Despite the song only having a brief segment on Christmas near the beginning, the spirit is absolutely there throughout all of Patched Plains Fusion Collab - its a celebration of what was to come, a joyous theme that let all of its collaborators truly show their stuff at the start of this new age for the channel. And its a rip that I often come back to just for that sheer nostalgia alone.
Season 1
Featured on: GilvaSunner’s Highest Quality Video Game Rips: Volume 7
Also on: SiIvaGunner: Starter Kit & Essentials
Ripped by toonlink & The Gang
The last post made me nostalgic for Season 1’s ending, so fuck it, here’s another rip from back then - the File Select Fusion Collab, a rip with close to 20 creators involved. What a “Fusion Collab” entails has changed quite a fair bit over the years, as the collaborations have grown larger in size with each year. Nowadays, they now tend to focus on individual artists rendering a specific track in their own style across a longer video, such as with Season 2’s Wood Man Fusion Collab. But with Season 1, the meaning was a lot more nebulous - they were almost all made under the direction of toonlink (otherwise goes by “tunedlink” and “toonlinkirl”), and were made more in the style of YTPMVs, having a base song to build off of with an everchanging barrage of styles and sources intermingling at once.
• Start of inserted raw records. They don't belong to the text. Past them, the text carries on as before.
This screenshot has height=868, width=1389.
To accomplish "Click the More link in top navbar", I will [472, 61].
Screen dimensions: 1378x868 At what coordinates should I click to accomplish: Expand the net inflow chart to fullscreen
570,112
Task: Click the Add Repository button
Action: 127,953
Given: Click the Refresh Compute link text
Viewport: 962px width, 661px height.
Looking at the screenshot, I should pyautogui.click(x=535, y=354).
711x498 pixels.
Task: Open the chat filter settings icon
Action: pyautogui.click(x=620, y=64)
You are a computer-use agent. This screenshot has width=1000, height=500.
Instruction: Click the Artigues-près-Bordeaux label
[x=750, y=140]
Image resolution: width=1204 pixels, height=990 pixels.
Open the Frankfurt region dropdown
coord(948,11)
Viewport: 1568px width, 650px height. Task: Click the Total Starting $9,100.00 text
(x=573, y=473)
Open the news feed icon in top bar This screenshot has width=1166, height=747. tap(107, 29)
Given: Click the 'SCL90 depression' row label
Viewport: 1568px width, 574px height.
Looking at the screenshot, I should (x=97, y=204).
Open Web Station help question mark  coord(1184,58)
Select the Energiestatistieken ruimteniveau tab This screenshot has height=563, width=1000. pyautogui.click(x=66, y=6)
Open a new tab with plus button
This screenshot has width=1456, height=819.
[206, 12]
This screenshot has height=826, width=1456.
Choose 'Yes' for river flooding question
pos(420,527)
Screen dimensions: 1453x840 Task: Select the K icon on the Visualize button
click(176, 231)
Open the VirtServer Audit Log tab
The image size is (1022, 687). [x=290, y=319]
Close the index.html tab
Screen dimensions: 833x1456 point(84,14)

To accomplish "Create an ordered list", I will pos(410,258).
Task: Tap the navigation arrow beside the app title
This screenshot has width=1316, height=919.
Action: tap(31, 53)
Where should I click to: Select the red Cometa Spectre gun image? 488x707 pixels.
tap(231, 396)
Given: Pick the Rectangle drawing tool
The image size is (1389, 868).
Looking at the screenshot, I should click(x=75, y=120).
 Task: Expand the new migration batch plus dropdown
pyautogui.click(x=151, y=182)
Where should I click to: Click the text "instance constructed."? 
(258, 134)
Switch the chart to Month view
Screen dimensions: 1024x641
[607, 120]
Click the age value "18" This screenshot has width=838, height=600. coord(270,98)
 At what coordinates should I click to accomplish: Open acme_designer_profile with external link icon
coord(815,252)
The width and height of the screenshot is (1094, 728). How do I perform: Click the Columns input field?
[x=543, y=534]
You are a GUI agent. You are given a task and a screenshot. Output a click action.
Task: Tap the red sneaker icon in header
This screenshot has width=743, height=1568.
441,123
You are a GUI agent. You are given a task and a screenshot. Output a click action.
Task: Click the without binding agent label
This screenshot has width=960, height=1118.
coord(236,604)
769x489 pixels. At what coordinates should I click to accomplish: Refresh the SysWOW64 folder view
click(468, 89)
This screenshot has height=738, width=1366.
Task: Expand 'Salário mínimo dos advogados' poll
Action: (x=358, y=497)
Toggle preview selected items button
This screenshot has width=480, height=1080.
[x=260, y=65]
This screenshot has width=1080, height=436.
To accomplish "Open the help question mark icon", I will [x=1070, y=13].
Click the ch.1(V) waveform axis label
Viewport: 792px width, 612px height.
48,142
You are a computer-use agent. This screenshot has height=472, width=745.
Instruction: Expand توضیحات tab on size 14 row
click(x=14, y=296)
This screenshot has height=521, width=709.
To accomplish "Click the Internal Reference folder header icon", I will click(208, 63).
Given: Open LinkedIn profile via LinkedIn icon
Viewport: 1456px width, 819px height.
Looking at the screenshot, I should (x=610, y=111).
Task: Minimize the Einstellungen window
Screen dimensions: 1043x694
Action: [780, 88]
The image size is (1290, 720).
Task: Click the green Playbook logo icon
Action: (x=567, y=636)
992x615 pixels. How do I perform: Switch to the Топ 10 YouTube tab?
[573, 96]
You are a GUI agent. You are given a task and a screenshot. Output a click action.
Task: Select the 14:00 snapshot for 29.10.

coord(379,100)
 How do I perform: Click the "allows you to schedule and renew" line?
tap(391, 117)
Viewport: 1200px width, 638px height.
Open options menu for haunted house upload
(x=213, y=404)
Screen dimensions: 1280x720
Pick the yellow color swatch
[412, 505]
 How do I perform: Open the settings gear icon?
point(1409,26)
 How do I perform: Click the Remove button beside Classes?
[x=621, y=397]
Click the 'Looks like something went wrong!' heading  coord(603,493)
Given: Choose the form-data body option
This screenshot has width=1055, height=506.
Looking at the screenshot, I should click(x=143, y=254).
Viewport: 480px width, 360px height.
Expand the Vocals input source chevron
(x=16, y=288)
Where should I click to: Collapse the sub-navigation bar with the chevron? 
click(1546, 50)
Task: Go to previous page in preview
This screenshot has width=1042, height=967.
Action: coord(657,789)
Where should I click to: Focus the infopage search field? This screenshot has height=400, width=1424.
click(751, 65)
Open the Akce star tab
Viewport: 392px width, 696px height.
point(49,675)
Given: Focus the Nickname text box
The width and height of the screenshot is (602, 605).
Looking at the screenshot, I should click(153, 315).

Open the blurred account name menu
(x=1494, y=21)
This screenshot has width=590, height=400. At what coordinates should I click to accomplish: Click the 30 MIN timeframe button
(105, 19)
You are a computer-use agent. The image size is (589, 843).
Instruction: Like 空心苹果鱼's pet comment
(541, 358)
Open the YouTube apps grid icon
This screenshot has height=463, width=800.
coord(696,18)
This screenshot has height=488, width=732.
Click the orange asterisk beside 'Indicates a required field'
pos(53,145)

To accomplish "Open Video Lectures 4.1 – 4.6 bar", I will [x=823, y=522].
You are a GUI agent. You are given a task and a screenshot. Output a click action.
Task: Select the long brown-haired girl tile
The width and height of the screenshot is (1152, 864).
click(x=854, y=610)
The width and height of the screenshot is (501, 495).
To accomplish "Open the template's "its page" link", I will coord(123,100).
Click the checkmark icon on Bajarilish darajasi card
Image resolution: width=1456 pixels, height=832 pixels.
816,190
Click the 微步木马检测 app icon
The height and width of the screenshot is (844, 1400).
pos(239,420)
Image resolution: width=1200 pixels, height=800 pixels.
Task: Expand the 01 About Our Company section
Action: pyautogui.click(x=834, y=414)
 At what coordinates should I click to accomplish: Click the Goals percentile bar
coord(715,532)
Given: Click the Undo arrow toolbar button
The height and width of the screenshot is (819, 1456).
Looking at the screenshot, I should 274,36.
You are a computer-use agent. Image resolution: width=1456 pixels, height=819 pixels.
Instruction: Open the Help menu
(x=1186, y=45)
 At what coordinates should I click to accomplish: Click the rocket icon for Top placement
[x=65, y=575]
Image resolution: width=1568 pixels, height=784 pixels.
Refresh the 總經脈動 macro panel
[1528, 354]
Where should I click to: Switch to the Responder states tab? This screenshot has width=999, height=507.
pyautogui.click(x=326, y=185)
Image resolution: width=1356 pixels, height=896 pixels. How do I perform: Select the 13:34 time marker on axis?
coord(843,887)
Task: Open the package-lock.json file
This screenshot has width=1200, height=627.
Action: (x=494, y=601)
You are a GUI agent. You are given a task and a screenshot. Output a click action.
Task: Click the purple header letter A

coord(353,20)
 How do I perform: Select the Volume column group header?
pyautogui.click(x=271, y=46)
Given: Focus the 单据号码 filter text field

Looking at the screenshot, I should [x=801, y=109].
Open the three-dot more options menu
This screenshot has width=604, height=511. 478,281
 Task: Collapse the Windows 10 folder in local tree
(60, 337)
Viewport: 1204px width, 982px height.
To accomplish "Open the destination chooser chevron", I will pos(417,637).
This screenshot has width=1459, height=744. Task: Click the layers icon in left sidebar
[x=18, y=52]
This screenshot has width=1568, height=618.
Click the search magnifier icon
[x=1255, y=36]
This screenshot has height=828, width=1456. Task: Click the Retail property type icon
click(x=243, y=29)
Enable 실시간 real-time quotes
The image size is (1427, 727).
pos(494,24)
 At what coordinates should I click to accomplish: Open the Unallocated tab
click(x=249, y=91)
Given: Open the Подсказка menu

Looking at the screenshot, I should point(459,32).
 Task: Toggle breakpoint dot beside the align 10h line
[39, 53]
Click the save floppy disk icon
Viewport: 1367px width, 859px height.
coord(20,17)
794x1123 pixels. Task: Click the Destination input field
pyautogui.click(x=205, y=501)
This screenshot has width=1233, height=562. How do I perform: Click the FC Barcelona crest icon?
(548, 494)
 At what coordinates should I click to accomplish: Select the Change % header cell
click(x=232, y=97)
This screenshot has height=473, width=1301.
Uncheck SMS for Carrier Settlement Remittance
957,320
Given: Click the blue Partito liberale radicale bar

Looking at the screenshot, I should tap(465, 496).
These were released every now and then over the course of Season 1 and were always appreciated, yet today’s choice in particular stands out among them. Being released during what was effectively presented as the ending of the channel, it has a unique kind of emotional baggage to it, it leans into celebrating the entire legacy of the channel and all of its inside jokes. The full-circle moment of getting Joel Vinesauce himself to narrate a section in the middle of the track was perfect - the person whose joke got the entire channel started, now gets invited to formally close it out, with a speech still very much rooted in that niche joke culture SiIva itself thrives in. And it just keeps going in that direction - the rip builds in a congratulatory, yet bittersweet way to truly signal that the channel is about to end, a giant thank-you letter to the entire community that had been fostered over the channel’s small 9-month lifespan.
Of course, its rendered a little bit moot by the channel…not ending, which some folks are still bitter about. Yet I still think this rip works wonders as part of a sendoff to the original era of SiIvaGunner - we’re never going to get anything like Season 1 again, and I’ve grown to accept that.